Artists bring new life to a gigantic former ironworks
VÖLKLINGEN, Germany
Dozens of urban artists from 17 countries have converged on one of Europe’s most important industrial landmarks for a show that takes advantage of the former ironworks’ sprawling spaces and aura of abandonment.
At the Völklinger Hütte, or Völklingen Ironworks, the Urban Art Biennale 2026 is getting underway, continuing what has grown into a biennial tradition over the past decade and a half.
“This location is at the core of street art and graffiti art,” said Ralf Beil, the general director of the site, which is open to the public as a museum. “It all began in industrial places like this.”
This year’s show features 50 artists. They include France-based Tomas Lacque, whose installation features a small van, a pile of tires, toys and debris covered in a coat of paint. Standing in a hall where furnaces once worked, it appears to evoke fossil-fueled mobility being covered in ash like Pompeii.
Spanish artist Ampparito has painted the words “no hay nada de valor” (roughly, ‘There is nothing of value here’) in huge white letters on the roof of one of the site’s massive sheds — a work best seen from a viewing platform 45 meters above ground level.

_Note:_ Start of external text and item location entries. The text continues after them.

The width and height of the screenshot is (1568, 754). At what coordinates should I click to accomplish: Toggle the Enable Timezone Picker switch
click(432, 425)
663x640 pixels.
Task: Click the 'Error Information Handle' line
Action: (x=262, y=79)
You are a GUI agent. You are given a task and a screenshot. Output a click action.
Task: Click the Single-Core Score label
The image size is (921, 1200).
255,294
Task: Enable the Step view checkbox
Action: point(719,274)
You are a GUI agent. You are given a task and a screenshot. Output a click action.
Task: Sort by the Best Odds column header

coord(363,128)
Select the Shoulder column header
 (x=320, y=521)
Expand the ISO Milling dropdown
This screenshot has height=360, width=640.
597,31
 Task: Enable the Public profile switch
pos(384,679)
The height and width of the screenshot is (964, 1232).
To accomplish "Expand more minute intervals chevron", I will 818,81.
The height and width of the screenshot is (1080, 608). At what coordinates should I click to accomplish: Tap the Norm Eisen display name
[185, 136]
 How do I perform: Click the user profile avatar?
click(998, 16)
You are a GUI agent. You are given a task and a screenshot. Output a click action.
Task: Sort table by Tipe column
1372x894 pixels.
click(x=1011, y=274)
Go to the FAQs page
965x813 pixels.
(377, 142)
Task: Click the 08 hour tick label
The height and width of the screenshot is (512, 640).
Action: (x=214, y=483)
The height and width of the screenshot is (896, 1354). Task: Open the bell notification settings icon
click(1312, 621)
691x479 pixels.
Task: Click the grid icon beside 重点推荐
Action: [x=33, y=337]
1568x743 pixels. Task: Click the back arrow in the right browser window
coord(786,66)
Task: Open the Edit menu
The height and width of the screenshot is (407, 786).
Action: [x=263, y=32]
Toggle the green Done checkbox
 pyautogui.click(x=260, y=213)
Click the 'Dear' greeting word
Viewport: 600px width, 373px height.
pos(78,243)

Dutch artist Boris Tellegen, better known as Delta, contributed a massive green-and-black wooden sculpture that lights up the interior of the ironworks. French-based collective Vortex-X, who recycle salvaged material, stretched rays of white industrial fabric across one of the building’s halls in a work titled “Memory in transit.”
The ironworks spreads over a 6-hectare site, a maze of chimneys and furnaces in which visitors still encounter ominous industrial-era signs warning of risks such as a “danger of crushing.” They dominate the town of Völklingen, near Germany’s border with France.
They have been on UNESCO’s world heritage list since 1994, recognized as “the only intact example, in the whole of western Europe and North America, of an integrated ironworks that was built and equipped in the 19th and 20th centuries.”
The furnaces have been cold since 1986, when production ended, and the site has been preserved as it was then. But its appearance is much older, as no new installations were added after the mid-1930s.